Problem to work on> With pictures omitted, the line containing "Image resolution: width=362" and all later lines of the records below are to be restated word for word.
(Beginning of Task data)
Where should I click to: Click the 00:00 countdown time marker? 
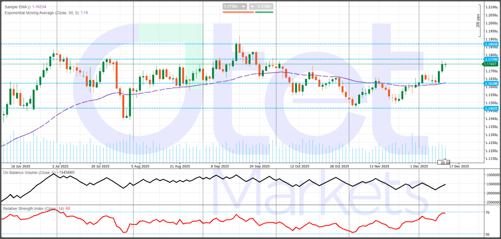[445, 162]
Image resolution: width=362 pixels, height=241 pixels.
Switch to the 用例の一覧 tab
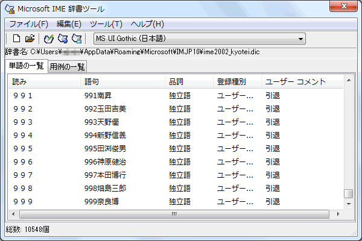[x=68, y=66]
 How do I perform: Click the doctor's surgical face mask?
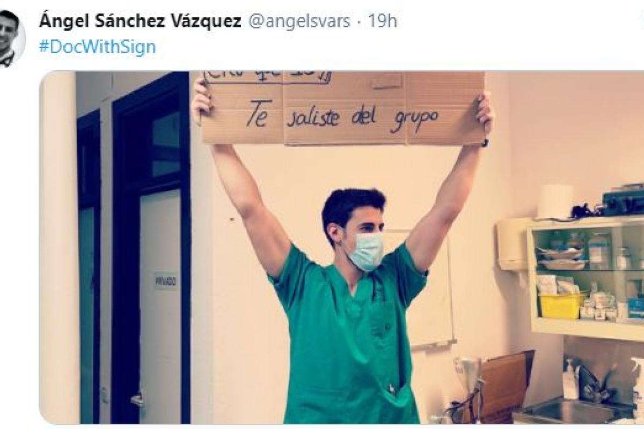pos(365,250)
(End of Task data)
Answer box>
Image resolution: width=362 pixels, height=241 pixels.
Switch to the 用例の一覧 tab
[x=68, y=66]
 How do I perform: Click the doctor's surgical face mask?
pos(365,250)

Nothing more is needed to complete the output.